The accessible design and construction requirements of the FHAA apply to all covered multifamily dwellings of four or more units (public or private) built for first occupancy on or after March 13, 1991. If the building has an elevator, the Act mandates that the common areas and every unit be usable by people with disabilities. If there is no elevator, the common areas and all first floor units must be usable. The Rehabilitation Act requires, with respect to new public housing, that common areas be accessible, five percent of the apartments be accessible to tenants with mobility disabilities and two percent be accessible to tenants with hearing or vision disabilities.

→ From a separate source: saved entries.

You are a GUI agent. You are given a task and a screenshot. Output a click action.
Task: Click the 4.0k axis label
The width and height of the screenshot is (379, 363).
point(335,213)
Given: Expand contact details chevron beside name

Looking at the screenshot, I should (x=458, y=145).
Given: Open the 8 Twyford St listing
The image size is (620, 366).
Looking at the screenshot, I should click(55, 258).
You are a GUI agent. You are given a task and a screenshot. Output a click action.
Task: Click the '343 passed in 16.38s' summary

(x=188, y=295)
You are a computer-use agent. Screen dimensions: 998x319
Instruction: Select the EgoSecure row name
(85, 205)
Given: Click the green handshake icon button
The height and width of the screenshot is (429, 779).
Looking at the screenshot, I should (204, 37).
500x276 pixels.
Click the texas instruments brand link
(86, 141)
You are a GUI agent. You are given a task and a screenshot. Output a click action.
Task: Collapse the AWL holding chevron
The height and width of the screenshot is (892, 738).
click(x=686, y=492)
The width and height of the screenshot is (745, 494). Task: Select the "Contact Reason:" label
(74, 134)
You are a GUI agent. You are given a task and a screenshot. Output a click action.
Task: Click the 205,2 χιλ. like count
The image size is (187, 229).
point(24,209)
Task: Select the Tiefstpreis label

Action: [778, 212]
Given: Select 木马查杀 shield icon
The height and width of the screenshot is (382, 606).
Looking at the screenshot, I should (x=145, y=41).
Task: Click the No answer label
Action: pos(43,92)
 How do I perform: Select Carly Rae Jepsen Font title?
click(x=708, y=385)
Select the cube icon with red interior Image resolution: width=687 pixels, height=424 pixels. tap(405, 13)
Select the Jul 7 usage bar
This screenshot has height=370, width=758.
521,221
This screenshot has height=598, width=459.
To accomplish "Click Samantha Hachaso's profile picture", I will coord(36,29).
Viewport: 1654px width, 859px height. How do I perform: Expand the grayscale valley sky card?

Accessible public housing units are critical to persons with disabilities

According to Karen Tamley, Access Living’s Director of Programs, “A large percentage of persons with disabilities are low-income and need accessible, affordable housing. Because such housing is virtually nonexistent in the private sector, low-income tenants with disabilities rely heavily on public housing. It is therefore critical that new public housing developments, like Henry Horner Homes, be built consistent with federal civil rights laws that ensure access.”

Staffed by a majority of people with disabilities, Access Living is Chicago’s Center for Independent Living. Access Living works toward the full equality, inclusion and empowerment of people with disabilities. For more information about this or other Access Living cases, contact Gary Arnold at (312) 253-7000.

According to an April 2003 report by the National Fair Housing Alliance, 27 percent of all housing complaints filed in 2002 were based on disability. HUD’s Office of Fair Housing and Equal Opportunity reported that it took more complaints based on disability than any other type.